[Collected data entries]

——

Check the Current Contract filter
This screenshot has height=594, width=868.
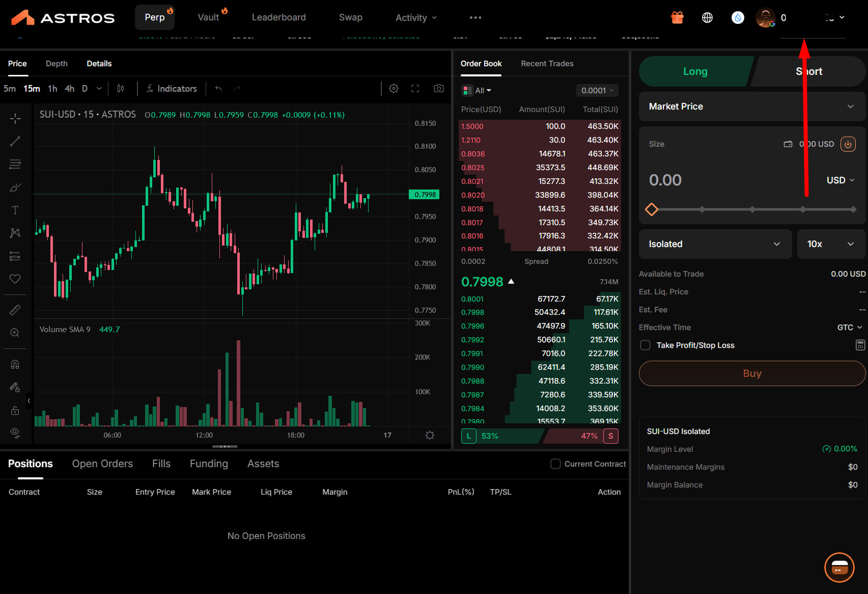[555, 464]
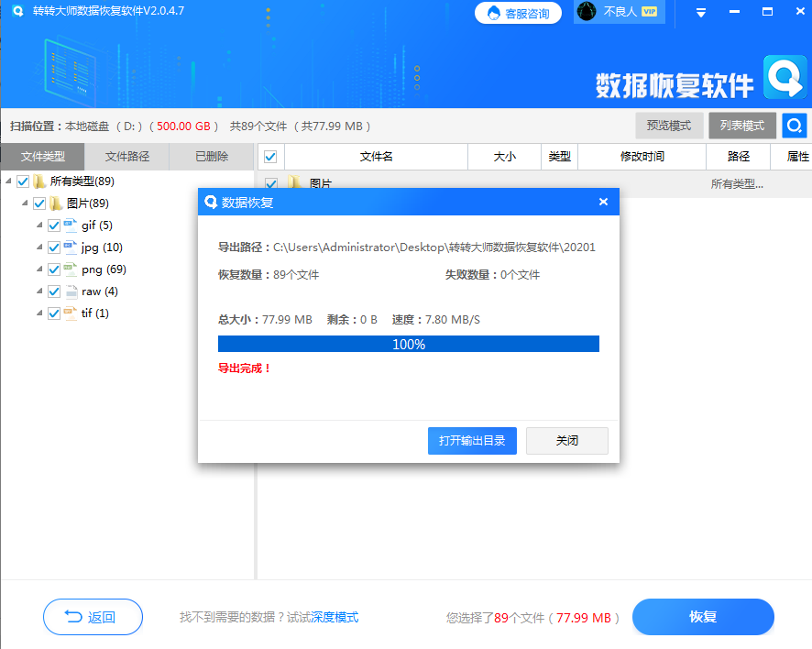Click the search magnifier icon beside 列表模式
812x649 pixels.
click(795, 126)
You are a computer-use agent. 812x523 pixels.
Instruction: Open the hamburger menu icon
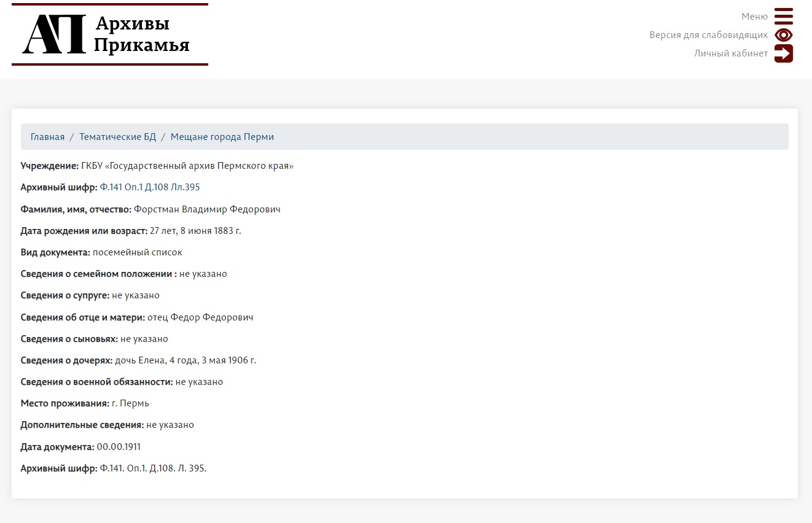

——

Repeat the data above exactly, images excluded.

**RESULT:**
Check the Current Contract filter
This screenshot has height=594, width=868.
[555, 464]
Click the search magnifier icon beside 列表模式
812x649 pixels.
click(795, 126)
You are a computer-use agent. 812x523 pixels.
Instruction: Open the hamburger menu icon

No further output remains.